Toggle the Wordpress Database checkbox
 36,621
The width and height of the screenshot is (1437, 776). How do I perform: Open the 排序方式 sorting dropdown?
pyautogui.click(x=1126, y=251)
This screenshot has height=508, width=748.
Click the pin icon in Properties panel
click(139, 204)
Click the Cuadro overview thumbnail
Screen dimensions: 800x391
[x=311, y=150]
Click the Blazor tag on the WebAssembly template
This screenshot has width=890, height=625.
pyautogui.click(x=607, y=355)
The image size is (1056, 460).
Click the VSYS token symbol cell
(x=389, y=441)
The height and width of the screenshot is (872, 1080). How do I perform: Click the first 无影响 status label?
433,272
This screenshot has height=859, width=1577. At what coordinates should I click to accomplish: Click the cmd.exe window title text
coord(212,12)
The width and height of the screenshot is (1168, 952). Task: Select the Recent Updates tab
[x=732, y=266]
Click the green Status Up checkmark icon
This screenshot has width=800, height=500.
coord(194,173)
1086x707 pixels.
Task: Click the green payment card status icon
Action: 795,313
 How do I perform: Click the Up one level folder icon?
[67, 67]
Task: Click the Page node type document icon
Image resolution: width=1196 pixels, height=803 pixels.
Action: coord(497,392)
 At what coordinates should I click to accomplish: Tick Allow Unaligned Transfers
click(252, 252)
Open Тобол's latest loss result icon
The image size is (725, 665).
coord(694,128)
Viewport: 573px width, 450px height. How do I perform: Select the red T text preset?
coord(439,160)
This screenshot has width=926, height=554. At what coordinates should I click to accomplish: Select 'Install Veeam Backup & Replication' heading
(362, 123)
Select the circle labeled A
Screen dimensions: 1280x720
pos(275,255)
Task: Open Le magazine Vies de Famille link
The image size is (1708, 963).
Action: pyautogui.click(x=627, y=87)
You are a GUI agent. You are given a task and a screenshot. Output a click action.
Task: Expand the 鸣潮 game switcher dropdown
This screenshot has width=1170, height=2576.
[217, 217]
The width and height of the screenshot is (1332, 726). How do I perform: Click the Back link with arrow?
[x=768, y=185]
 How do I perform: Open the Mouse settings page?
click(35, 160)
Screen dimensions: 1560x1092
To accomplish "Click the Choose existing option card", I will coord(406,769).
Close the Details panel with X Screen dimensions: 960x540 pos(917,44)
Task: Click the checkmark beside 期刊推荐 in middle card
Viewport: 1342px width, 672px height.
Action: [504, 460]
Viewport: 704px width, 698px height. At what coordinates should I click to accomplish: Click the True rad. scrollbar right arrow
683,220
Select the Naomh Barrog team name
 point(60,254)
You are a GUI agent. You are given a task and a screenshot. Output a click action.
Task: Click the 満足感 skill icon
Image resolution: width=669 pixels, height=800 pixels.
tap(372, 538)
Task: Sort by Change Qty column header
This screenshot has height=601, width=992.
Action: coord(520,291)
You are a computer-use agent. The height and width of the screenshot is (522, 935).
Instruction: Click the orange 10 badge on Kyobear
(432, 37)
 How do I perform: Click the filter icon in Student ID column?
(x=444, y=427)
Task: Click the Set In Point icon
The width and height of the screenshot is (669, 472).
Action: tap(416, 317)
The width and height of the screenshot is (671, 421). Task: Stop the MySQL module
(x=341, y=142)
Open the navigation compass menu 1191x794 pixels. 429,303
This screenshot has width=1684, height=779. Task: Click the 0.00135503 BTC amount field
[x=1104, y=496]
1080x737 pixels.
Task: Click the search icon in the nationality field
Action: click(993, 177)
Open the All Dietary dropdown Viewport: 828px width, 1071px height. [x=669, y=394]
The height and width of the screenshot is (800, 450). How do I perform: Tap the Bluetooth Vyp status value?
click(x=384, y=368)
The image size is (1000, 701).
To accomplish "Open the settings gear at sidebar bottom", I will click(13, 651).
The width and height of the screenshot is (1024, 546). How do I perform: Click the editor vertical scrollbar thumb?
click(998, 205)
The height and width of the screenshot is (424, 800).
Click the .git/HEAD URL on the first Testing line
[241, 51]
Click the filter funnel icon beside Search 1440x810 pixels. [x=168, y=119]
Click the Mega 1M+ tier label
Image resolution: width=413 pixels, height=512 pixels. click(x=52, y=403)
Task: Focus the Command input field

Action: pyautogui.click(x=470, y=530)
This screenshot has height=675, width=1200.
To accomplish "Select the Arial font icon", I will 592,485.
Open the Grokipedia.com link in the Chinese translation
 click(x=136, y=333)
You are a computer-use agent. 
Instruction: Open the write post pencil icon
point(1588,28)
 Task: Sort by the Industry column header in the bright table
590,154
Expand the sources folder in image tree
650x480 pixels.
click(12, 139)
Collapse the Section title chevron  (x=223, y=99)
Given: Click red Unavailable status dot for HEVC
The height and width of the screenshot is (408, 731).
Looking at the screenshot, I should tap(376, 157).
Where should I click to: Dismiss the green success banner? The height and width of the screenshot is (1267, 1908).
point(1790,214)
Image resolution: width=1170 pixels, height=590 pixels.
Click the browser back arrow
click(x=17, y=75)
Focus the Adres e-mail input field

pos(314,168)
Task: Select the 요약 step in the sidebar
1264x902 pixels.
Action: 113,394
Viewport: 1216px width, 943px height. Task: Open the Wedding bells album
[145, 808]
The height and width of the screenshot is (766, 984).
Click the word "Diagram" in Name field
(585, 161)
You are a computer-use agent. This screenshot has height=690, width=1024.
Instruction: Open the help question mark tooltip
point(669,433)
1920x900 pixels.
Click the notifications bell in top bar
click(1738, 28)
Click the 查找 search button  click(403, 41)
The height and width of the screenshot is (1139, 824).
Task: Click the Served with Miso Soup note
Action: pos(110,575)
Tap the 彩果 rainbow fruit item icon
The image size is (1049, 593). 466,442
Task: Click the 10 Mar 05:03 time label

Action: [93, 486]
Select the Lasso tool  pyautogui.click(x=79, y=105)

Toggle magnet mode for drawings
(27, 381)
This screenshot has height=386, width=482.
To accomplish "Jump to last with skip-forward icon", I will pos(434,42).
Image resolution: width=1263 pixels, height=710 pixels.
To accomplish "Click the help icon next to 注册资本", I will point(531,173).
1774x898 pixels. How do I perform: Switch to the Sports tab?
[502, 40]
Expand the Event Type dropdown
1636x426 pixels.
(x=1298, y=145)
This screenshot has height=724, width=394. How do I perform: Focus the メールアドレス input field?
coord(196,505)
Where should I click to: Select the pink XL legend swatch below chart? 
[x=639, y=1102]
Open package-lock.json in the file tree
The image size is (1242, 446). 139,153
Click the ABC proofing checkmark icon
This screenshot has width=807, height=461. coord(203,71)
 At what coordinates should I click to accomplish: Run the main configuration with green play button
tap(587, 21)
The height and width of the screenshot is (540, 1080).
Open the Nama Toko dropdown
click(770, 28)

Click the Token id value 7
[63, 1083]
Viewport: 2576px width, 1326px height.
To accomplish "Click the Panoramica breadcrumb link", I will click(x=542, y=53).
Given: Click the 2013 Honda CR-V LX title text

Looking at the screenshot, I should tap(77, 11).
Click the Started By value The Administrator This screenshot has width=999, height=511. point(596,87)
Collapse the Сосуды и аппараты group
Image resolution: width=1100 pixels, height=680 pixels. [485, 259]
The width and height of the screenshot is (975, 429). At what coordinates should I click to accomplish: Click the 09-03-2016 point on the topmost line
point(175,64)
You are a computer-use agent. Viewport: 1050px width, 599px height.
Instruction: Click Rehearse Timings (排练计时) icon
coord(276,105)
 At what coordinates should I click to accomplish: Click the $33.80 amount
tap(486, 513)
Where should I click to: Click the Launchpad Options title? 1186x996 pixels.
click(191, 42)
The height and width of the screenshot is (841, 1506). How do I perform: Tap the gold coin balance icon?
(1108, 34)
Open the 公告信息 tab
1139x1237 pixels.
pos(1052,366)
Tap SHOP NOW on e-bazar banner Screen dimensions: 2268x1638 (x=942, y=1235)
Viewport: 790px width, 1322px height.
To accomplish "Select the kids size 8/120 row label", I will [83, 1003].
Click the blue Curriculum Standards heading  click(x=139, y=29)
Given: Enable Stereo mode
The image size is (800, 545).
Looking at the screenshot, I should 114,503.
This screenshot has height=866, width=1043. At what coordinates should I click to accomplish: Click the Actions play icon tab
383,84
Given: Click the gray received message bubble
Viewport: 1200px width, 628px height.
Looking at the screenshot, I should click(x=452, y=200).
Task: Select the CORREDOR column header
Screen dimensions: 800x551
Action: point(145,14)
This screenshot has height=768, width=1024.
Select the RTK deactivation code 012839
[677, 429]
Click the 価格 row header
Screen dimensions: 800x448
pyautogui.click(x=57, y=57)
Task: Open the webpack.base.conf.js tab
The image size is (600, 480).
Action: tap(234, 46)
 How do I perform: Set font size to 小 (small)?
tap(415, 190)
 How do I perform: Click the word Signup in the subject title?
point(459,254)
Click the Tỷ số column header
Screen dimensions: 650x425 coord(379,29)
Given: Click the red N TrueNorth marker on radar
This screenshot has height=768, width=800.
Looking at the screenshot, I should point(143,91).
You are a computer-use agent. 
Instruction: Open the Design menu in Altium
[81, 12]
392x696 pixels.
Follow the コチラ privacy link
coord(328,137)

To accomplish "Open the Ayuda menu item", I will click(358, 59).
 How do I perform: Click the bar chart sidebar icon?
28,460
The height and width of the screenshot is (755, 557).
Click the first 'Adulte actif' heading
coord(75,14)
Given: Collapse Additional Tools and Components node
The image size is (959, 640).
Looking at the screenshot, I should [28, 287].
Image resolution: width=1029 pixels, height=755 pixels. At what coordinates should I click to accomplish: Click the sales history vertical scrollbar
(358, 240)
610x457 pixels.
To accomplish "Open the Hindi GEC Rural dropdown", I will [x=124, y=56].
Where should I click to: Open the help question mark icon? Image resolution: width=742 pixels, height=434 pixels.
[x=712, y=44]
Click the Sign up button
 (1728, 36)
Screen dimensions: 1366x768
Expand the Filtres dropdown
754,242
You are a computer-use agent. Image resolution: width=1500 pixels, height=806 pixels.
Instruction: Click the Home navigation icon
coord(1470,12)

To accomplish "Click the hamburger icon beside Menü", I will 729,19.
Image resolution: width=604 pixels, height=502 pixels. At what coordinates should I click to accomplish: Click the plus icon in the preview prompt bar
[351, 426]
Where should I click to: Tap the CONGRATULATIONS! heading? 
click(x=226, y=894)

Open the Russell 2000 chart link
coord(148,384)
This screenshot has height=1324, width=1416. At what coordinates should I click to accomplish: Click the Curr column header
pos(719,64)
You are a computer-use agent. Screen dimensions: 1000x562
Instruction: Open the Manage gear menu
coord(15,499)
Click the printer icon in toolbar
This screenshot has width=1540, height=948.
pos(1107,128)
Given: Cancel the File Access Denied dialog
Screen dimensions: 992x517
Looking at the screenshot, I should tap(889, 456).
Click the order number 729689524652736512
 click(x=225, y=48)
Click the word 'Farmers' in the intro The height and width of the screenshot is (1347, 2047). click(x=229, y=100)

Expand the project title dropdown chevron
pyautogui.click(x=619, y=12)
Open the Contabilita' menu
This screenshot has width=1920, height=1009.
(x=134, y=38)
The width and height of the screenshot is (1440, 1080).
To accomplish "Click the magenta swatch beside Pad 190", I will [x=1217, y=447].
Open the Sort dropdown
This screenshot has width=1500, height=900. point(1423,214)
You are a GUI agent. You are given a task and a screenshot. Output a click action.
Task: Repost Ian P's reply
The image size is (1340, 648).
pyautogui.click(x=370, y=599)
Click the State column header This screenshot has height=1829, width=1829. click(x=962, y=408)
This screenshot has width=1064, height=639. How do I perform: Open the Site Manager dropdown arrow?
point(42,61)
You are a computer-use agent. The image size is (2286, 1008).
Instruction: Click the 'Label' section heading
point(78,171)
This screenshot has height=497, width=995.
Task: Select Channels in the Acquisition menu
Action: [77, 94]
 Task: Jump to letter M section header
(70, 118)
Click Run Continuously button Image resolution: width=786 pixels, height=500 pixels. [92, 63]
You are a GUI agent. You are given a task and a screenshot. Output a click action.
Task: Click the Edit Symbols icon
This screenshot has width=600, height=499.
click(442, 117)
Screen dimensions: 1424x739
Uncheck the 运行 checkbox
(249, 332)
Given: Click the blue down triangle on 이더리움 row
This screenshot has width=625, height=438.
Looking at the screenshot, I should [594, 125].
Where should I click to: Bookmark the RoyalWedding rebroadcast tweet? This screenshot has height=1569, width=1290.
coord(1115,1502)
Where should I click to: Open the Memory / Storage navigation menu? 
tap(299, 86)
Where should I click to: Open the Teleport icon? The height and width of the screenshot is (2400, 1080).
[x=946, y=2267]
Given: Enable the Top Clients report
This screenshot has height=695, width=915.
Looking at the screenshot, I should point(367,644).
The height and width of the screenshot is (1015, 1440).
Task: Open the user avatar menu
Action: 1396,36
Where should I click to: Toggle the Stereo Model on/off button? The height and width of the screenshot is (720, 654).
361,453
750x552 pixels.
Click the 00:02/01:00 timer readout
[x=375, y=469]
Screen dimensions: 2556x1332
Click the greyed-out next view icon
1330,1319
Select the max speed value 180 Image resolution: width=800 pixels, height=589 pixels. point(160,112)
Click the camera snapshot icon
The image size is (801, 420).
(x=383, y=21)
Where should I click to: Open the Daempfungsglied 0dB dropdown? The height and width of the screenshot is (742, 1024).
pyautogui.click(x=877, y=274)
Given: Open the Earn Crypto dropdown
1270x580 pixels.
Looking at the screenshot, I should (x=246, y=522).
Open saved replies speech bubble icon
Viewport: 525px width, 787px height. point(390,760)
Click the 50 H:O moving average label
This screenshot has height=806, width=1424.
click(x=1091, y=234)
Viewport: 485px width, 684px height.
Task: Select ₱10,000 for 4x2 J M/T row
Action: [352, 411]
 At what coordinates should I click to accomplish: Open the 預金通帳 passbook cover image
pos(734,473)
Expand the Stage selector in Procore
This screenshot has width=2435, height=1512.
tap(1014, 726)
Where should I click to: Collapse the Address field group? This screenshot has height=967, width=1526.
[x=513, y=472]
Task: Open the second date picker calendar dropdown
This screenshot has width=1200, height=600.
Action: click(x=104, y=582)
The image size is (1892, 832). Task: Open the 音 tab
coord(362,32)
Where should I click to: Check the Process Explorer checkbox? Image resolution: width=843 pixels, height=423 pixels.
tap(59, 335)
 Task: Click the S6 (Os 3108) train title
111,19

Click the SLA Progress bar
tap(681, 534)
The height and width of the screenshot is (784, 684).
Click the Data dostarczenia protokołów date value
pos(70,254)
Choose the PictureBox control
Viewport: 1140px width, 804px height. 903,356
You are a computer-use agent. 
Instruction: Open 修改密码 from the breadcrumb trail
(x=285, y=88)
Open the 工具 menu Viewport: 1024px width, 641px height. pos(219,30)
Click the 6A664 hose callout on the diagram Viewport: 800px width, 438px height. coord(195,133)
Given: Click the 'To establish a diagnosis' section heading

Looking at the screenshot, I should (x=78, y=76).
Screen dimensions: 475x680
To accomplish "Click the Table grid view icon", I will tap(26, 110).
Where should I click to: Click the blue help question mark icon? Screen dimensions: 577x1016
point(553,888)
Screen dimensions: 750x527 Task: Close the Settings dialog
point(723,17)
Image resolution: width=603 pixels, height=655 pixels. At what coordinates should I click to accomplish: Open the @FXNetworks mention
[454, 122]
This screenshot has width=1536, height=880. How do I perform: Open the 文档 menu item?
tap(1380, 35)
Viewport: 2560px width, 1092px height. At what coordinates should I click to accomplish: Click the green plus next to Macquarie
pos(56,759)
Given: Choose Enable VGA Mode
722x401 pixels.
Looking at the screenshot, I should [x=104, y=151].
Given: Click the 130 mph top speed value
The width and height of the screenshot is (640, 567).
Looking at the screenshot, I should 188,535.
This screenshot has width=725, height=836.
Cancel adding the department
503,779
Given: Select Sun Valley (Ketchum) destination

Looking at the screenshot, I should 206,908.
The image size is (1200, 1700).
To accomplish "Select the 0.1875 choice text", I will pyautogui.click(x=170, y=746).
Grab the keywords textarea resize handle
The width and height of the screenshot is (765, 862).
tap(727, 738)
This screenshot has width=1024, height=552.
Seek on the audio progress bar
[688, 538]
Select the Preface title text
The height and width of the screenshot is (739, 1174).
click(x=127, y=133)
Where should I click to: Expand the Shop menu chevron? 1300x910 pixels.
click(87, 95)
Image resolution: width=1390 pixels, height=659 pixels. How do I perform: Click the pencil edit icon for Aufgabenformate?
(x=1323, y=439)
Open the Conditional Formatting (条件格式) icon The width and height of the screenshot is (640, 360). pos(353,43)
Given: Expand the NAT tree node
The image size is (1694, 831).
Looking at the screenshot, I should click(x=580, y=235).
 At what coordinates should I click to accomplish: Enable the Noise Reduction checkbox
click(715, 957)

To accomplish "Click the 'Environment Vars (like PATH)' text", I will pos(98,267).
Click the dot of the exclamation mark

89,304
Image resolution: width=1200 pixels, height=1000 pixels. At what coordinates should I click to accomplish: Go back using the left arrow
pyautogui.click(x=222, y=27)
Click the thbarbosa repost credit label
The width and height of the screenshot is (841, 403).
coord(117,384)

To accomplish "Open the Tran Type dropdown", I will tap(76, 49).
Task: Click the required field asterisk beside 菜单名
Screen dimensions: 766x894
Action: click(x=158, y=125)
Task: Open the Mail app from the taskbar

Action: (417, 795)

◆ **Task goal**
Set aside each line above that includes the string "node" and report it.

◆ **Result below**
Task: Click the Page node type document icon
Given: Collapse Additional Tools and Components node
Given: Expand the NAT tree node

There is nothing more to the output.